Déclaration du collectif pour un audit citoyen de la dette publique 

Nouveau traité européen: pas contre nous, pas sans nous !

Le sommet européen du 9 décembre a décidé d'adopter un nouveau traité européen dès le mois de mars. Ce texte exigera des États qu'ils insèrent dans leur Constitution une « règle d'or » pour la réduction de leur déficit public. En le limitant à 0,5% du PIB en temps normal, cette règle agira comme un carcan d’austérité, empêchant toute politique économique alternative.

 Durcir les règles de Maastricht 

Le projet de traité prévoit par ailleurs de durcir les règles qui figuraient déjà dans le Traité de Maastricht puis de Lisbonne, en imposant de lourdes sanctions « immédiates » et « automatiques » aux pays contrevenants. En outre, concernant le stock actuel des dettes publiques, le nouveau traité exclurait toute annulation même partielle pour les pays en difficulté, telle celle concédée récemment dans le cas de la Grèce.  

Partout les citoyens, les usagers des services publics, les assurés sociaux devront payer pour rembourser les banques, même si celles-ci ont spéculé sur les obligations d’État et prêté à des taux abusifs. Alors que la dette résulte pour une large part des dérives de la finance et des cadeaux fiscaux décidés depuis vingt ans au profit des catégories aisées !
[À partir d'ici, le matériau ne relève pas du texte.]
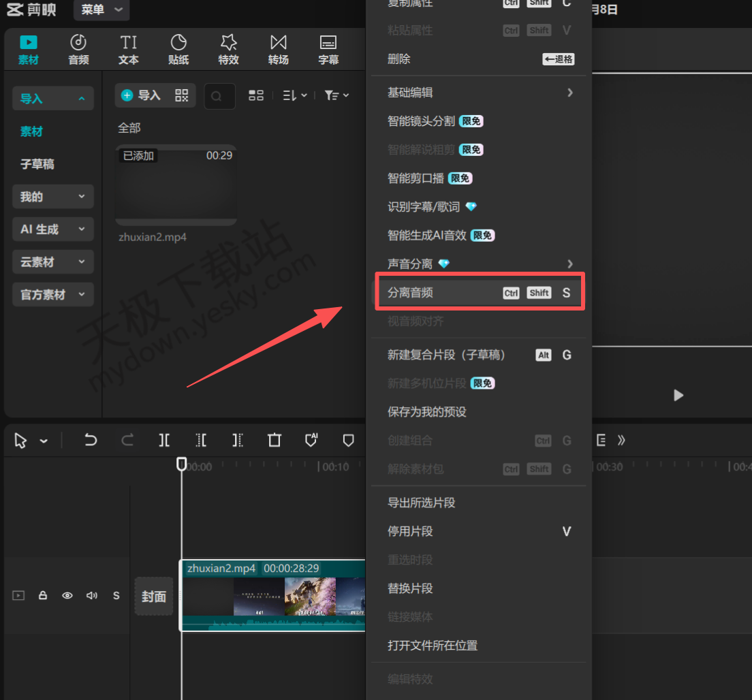This screenshot has height=700, width=752.
Task: Click the delete trash icon in timeline toolbar
Action: [275, 441]
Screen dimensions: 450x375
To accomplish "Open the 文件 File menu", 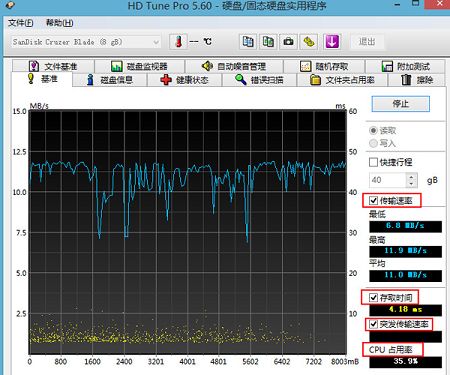I will 21,23.
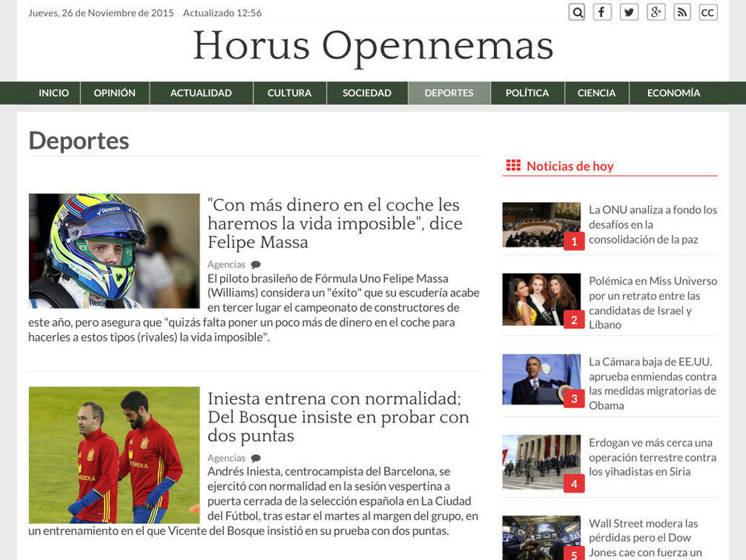Open comments on the Iniesta article
746x560 pixels.
(256, 459)
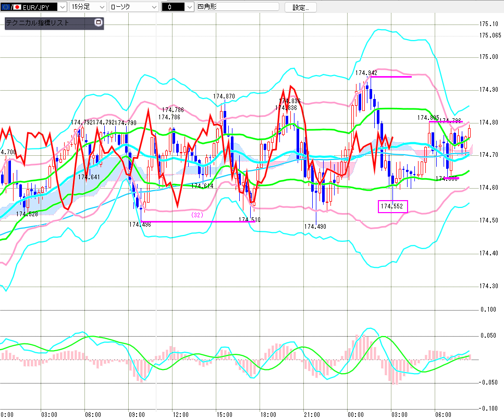This screenshot has height=420, width=504.
Task: Click the 174.490 low price label
Action: (315, 226)
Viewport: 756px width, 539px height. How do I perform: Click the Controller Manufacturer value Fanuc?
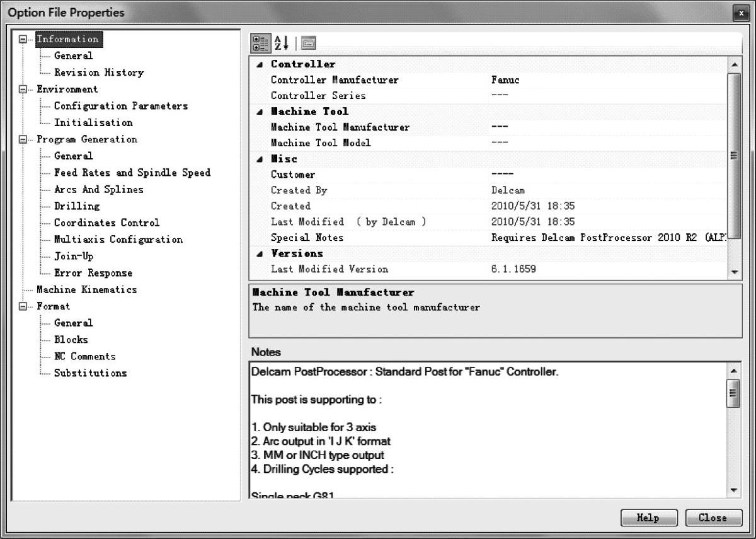pyautogui.click(x=505, y=80)
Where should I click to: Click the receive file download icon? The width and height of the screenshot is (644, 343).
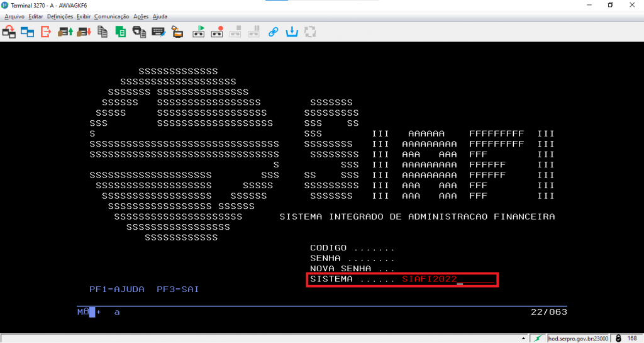coord(84,31)
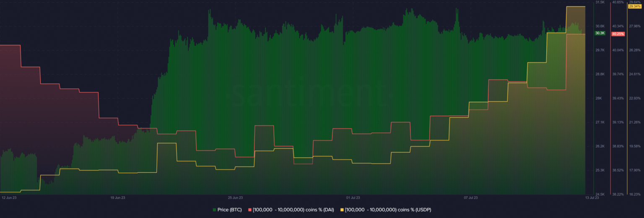Click the 12 Jun 23 date label
Image resolution: width=644 pixels, height=218 pixels.
point(9,197)
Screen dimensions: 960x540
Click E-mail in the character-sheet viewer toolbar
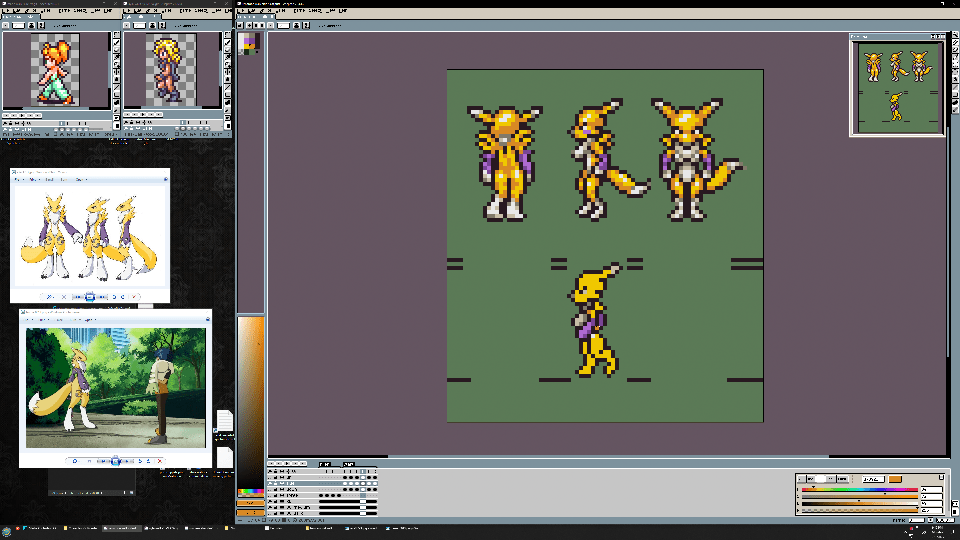click(51, 180)
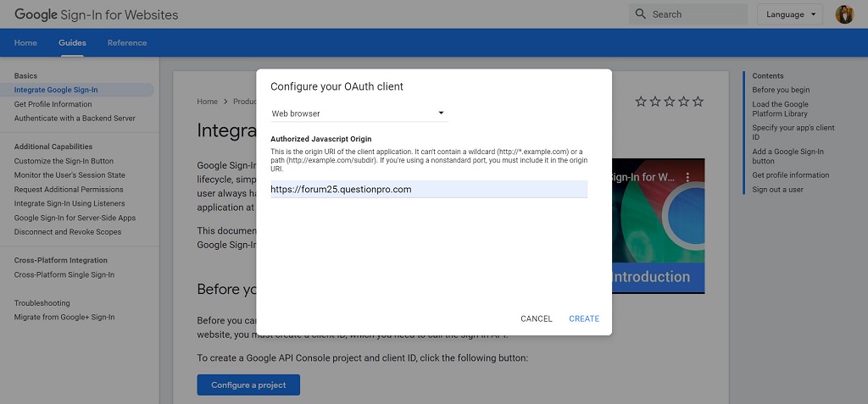The image size is (868, 404).
Task: Click the Configure a project button
Action: pyautogui.click(x=248, y=385)
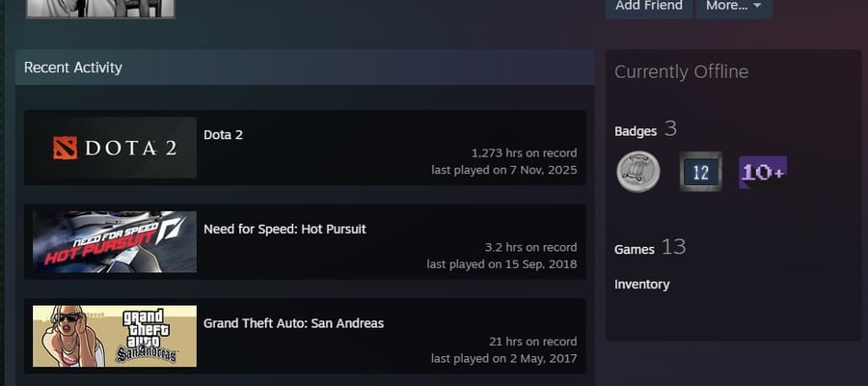Viewport: 868px width, 386px height.
Task: Click the Add Friend button
Action: [x=649, y=7]
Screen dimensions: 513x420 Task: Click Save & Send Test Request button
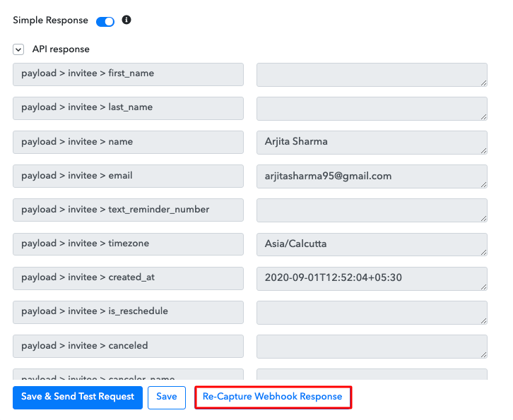78,397
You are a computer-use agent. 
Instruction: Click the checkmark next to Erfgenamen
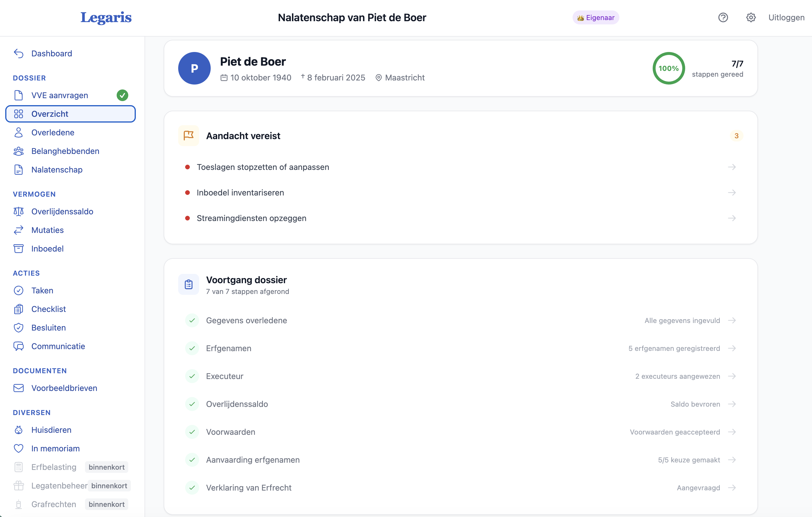192,348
 Rien n'est prévu pour réduire le pouvoir de la finance

Ce traité, purement punitif, ne prévoit rien pour réduire le pouvoir de l'industrie financière ou approfondir les solidarités entre peuples européens. Il contraindrait les États à des politiques d'austérité sans limites. Le caractère de plus en plus antisocial et antidémocratique de la construction européenne suscitera des luttes sociales et citoyennes légitimes mais fera aussi le jeu des démagogues nationalistes et xénophobes.

Décidé en quelques semaines sous la pression des agences de notation, ce nouveau traité risque d'être ratifié en hâte par voie parlementaire dans le dos des peuples. Son adoption marquerait un recul décisif de la démocratie en France et en Europe. Il appartient aux mouvements sociaux européens d'empêcher ce recul en imposant un vrai débat démocratique sur la dette publique, les alternatives à l'austérité et une nouvelle construction européenne.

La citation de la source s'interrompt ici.